TL;DR: Small multiples maps are one of my favourite ways to communicate multiple variables with a quantitative and spatial dimension. This example uses small multiples to show the distribution of the most spoken non-English languages in the Toronto CMA. Scroll to the end to see the results.
After seeing the excellent electoral results maps from the Berliner Morgenpost, I wanted to experiment with a similar approach for an alternative take on my maps of linguistic diversity in Canadian cities.
The maps in my post highlighted areas where overall diversity was greatest, but they don’t do a good job of providing detail about the heterogeneous makeup of each area, and which languages particularly stand out. Maps which highlight the most first (or second, or third) most prominent language are easy to find but they too fail to show heterogeneity.

> _EXERCISE OBJECTIVE_: From the language maps post, output everything from "After seeing the" down to "to show heterogeneity." word for word.

> _Rows of pointing data_:
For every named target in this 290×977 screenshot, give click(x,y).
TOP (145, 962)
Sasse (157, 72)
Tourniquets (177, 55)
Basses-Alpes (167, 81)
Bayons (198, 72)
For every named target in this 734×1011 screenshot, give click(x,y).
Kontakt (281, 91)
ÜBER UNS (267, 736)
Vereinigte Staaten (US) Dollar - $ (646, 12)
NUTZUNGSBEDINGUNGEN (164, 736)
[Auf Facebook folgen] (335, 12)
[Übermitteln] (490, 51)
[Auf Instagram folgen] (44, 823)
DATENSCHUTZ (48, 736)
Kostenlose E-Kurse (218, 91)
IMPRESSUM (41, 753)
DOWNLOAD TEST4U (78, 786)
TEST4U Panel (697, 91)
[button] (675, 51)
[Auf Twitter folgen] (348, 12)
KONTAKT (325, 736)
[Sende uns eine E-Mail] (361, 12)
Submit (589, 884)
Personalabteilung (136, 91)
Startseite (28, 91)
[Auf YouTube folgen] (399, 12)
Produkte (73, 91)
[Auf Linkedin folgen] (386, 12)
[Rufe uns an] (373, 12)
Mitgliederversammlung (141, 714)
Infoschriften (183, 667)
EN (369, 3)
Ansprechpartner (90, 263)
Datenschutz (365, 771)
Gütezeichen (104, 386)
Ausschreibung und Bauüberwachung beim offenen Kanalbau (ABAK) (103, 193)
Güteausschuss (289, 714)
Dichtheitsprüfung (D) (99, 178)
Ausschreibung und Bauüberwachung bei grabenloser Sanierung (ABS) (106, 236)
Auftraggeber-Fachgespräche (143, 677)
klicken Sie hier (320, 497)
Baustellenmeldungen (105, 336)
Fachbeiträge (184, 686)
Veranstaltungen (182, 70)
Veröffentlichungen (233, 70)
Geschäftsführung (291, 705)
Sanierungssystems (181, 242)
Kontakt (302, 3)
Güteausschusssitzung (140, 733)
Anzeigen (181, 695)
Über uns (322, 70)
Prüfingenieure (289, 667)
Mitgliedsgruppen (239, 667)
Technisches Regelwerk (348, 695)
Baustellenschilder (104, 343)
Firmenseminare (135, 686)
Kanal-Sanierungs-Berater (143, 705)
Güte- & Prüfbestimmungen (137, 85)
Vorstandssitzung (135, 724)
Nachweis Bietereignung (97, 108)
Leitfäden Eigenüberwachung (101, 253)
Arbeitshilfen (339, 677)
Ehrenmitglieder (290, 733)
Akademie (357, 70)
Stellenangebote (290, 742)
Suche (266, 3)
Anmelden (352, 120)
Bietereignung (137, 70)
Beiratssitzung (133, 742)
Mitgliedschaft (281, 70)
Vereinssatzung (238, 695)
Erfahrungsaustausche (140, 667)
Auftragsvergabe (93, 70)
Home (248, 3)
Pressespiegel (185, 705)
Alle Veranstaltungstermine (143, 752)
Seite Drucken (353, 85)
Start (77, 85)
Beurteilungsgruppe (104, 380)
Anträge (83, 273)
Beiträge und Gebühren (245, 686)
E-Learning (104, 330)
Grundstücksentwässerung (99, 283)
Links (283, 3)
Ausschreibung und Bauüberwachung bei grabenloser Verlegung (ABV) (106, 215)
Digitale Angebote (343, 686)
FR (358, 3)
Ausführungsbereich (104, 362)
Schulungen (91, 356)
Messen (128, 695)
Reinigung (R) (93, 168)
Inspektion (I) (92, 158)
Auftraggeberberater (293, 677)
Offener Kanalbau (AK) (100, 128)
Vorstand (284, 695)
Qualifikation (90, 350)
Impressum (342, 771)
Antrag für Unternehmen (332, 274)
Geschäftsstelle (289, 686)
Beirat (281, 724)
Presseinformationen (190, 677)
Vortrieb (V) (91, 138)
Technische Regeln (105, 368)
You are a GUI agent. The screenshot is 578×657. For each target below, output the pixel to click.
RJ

> _ANSWER FOR THE TASK_:
After seeing the excellent electoral results maps from the Berliner Morgenpost, I wanted to experiment with a similar approach for an alternative take on my maps of linguistic diversity in Canadian cities.
The maps in my post highlighted areas where overall diversity was greatest, but they don’t do a good job of providing detail about the heterogeneous makeup of each area, and which languages particularly stand out. Maps which highlight the most first (or second, or third) most prominent language are easy to find but they too fail to show heterogeneity.